#### PROMPT
Print the data that follows exactly, leaving nothing out.
Top of LISTED RECORDS
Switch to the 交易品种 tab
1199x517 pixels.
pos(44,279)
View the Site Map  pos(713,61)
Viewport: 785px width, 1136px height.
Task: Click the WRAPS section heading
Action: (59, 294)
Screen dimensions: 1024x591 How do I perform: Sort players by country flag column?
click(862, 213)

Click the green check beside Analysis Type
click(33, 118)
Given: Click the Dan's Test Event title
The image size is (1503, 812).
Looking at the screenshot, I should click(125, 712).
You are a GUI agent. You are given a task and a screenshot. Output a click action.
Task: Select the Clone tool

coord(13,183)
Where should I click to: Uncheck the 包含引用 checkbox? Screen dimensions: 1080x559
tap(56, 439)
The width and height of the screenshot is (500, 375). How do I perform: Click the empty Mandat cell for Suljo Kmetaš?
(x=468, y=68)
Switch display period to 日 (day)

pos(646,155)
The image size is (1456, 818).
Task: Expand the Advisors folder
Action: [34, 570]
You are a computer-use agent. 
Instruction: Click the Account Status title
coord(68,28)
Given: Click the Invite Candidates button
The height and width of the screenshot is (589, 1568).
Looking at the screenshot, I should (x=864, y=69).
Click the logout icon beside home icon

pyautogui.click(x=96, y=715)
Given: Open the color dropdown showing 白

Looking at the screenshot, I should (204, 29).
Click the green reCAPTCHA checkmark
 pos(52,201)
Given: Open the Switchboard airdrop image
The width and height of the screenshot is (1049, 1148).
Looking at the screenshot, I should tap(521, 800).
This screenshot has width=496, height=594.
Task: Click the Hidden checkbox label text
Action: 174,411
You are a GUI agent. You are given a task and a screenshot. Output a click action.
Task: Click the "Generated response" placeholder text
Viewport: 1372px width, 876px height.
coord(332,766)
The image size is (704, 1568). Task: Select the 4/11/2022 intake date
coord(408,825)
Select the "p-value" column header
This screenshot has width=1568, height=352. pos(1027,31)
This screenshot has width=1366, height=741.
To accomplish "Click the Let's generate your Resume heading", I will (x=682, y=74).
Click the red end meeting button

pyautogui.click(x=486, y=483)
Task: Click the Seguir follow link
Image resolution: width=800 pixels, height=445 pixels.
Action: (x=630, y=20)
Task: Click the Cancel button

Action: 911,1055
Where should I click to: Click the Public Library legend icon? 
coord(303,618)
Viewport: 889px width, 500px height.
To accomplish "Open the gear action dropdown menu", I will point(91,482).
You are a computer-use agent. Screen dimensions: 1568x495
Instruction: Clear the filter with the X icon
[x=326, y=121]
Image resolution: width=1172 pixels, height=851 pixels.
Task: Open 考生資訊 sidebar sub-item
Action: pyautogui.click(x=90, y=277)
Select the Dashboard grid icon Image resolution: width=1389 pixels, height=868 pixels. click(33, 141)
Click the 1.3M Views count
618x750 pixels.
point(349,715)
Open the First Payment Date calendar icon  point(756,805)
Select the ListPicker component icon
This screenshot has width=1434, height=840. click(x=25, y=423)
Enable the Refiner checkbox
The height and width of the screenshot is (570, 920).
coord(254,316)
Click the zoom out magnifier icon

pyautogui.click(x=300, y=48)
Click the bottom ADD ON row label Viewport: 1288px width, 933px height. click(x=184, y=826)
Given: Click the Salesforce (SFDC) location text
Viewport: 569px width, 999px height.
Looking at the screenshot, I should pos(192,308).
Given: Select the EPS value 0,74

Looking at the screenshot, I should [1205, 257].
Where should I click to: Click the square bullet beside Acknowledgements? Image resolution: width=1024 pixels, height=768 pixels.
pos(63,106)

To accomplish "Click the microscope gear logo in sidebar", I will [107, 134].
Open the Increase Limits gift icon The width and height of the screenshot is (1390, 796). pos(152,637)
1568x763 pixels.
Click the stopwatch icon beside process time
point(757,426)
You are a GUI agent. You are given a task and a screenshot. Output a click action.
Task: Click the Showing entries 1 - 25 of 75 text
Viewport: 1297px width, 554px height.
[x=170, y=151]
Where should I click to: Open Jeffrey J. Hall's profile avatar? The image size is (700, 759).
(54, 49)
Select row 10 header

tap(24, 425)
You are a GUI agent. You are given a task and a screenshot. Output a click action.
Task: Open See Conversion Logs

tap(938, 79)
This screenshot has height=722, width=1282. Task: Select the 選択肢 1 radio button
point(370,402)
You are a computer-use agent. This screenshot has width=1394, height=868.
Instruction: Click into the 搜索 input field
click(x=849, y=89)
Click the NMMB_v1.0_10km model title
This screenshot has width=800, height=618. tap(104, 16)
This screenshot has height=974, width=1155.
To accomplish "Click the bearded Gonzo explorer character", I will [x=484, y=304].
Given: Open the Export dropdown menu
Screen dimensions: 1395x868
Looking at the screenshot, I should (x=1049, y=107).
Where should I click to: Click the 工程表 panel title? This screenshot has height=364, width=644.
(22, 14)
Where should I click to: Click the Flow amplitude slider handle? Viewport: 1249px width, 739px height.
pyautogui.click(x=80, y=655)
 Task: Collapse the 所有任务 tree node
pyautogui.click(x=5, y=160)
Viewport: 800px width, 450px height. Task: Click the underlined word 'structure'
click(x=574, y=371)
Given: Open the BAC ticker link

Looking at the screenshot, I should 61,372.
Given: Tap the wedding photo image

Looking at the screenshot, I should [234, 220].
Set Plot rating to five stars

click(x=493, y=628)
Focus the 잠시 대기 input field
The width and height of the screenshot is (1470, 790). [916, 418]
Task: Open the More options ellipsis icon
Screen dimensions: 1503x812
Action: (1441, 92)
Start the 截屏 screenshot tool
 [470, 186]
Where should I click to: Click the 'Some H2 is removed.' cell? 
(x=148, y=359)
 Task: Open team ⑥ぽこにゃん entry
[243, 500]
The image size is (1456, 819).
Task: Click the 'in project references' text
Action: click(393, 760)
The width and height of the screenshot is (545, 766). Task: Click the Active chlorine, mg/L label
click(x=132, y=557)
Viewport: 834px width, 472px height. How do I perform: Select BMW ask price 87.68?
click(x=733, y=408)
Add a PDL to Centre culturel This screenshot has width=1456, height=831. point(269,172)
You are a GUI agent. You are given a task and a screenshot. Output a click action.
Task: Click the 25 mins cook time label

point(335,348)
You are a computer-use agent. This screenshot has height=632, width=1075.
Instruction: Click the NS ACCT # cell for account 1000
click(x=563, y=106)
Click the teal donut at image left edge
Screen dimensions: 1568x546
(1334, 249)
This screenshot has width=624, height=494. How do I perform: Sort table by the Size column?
Bottom of LISTED RECORDS
#### WRITTEN ANSWER
Switch to the 交易品种 tab
1199x517 pixels.
pos(44,279)
View the Site Map  pos(713,61)
Viewport: 785px width, 1136px height.
Task: Click the WRAPS section heading
Action: (59, 294)
Screen dimensions: 1024x591 How do I perform: Sort players by country flag column?
click(862, 213)

Click the green check beside Analysis Type
click(33, 118)
Given: Click the Dan's Test Event title
The image size is (1503, 812).
Looking at the screenshot, I should click(125, 712).
You are a GUI agent. You are given a task and a screenshot. Output a click action.
Task: Select the Clone tool

coord(13,183)
Where should I click to: Uncheck the 包含引用 checkbox? Screen dimensions: 1080x559
tap(56, 439)
The width and height of the screenshot is (500, 375). How do I perform: Click the empty Mandat cell for Suljo Kmetaš?
(x=468, y=68)
Switch display period to 日 (day)

pos(646,155)
The image size is (1456, 818).
Task: Expand the Advisors folder
Action: [34, 570]
You are a computer-use agent. 
Instruction: Click the Account Status title
coord(68,28)
Given: Click the Invite Candidates button
The height and width of the screenshot is (589, 1568).
Looking at the screenshot, I should (x=864, y=69).
Click the logout icon beside home icon

pyautogui.click(x=96, y=715)
Given: Open the color dropdown showing 白

Looking at the screenshot, I should (204, 29).
Click the green reCAPTCHA checkmark
 pos(52,201)
Given: Open the Switchboard airdrop image
The width and height of the screenshot is (1049, 1148).
Looking at the screenshot, I should tap(521, 800).
This screenshot has width=496, height=594.
Task: Click the Hidden checkbox label text
Action: 174,411
You are a GUI agent. You are given a task and a screenshot. Output a click action.
Task: Click the "Generated response" placeholder text
Viewport: 1372px width, 876px height.
coord(332,766)
The image size is (704, 1568). Task: Select the 4/11/2022 intake date
coord(408,825)
Select the "p-value" column header
This screenshot has width=1568, height=352. pos(1027,31)
This screenshot has width=1366, height=741.
To accomplish "Click the Let's generate your Resume heading", I will (x=682, y=74).
Click the red end meeting button

pyautogui.click(x=486, y=483)
Task: Click the Seguir follow link
Image resolution: width=800 pixels, height=445 pixels.
Action: (x=630, y=20)
Task: Click the Cancel button

Action: 911,1055
Where should I click to: Click the Public Library legend icon? 
coord(303,618)
Viewport: 889px width, 500px height.
To accomplish "Open the gear action dropdown menu", I will point(91,482).
You are a computer-use agent. Screen dimensions: 1568x495
Instruction: Clear the filter with the X icon
[x=326, y=121]
Image resolution: width=1172 pixels, height=851 pixels.
Task: Open 考生資訊 sidebar sub-item
Action: pyautogui.click(x=90, y=277)
Select the Dashboard grid icon Image resolution: width=1389 pixels, height=868 pixels. click(33, 141)
Click the 1.3M Views count
618x750 pixels.
point(349,715)
Open the First Payment Date calendar icon  point(756,805)
Select the ListPicker component icon
This screenshot has width=1434, height=840. click(x=25, y=423)
Enable the Refiner checkbox
The height and width of the screenshot is (570, 920).
coord(254,316)
Click the zoom out magnifier icon

pyautogui.click(x=300, y=48)
Click the bottom ADD ON row label Viewport: 1288px width, 933px height. click(x=184, y=826)
Given: Click the Salesforce (SFDC) location text
Viewport: 569px width, 999px height.
Looking at the screenshot, I should pos(192,308).
Given: Select the EPS value 0,74

Looking at the screenshot, I should [1205, 257].
Where should I click to: Click the square bullet beside Acknowledgements? Image resolution: width=1024 pixels, height=768 pixels.
pos(63,106)

To accomplish "Click the microscope gear logo in sidebar", I will [107, 134].
Open the Increase Limits gift icon The width and height of the screenshot is (1390, 796). pos(152,637)
1568x763 pixels.
Click the stopwatch icon beside process time
point(757,426)
You are a GUI agent. You are given a task and a screenshot. Output a click action.
Task: Click the Showing entries 1 - 25 of 75 text
Viewport: 1297px width, 554px height.
[x=170, y=151]
Where should I click to: Open Jeffrey J. Hall's profile avatar? The image size is (700, 759).
(54, 49)
Select row 10 header

tap(24, 425)
You are a GUI agent. You are given a task and a screenshot. Output a click action.
Task: Open See Conversion Logs

tap(938, 79)
This screenshot has height=722, width=1282. Task: Select the 選択肢 1 radio button
point(370,402)
You are a computer-use agent. This screenshot has width=1394, height=868.
Instruction: Click into the 搜索 input field
click(x=849, y=89)
Click the NMMB_v1.0_10km model title
This screenshot has width=800, height=618. tap(104, 16)
This screenshot has height=974, width=1155.
To accomplish "Click the bearded Gonzo explorer character", I will [x=484, y=304].
Given: Open the Export dropdown menu
Screen dimensions: 1395x868
Looking at the screenshot, I should (x=1049, y=107).
Where should I click to: Click the 工程表 panel title? This screenshot has height=364, width=644.
(22, 14)
Where should I click to: Click the Flow amplitude slider handle? Viewport: 1249px width, 739px height.
pyautogui.click(x=80, y=655)
 Task: Collapse the 所有任务 tree node
pyautogui.click(x=5, y=160)
Viewport: 800px width, 450px height. Task: Click the underlined word 'structure'
click(x=574, y=371)
Given: Open the BAC ticker link

Looking at the screenshot, I should 61,372.
Given: Tap the wedding photo image

Looking at the screenshot, I should [234, 220].
Set Plot rating to five stars

click(x=493, y=628)
Focus the 잠시 대기 input field
The width and height of the screenshot is (1470, 790). [916, 418]
Task: Open the More options ellipsis icon
Screen dimensions: 1503x812
Action: (1441, 92)
Start the 截屏 screenshot tool
 [470, 186]
Where should I click to: Click the 'Some H2 is removed.' cell? 
(x=148, y=359)
 Task: Open team ⑥ぽこにゃん entry
[243, 500]
The image size is (1456, 819).
Task: Click the 'in project references' text
Action: click(393, 760)
The width and height of the screenshot is (545, 766). Task: Click the Active chlorine, mg/L label
click(x=132, y=557)
Viewport: 834px width, 472px height. How do I perform: Select BMW ask price 87.68?
click(x=733, y=408)
Add a PDL to Centre culturel This screenshot has width=1456, height=831. point(269,172)
You are a GUI agent. You are given a task and a screenshot. Output a click action.
Task: Click the 25 mins cook time label

point(335,348)
You are a computer-use agent. This screenshot has height=632, width=1075.
Instruction: Click the NS ACCT # cell for account 1000
click(x=563, y=106)
Click the teal donut at image left edge
Screen dimensions: 1568x546
(1334, 249)
This screenshot has width=624, height=494. How do I perform: Sort table by the Size column?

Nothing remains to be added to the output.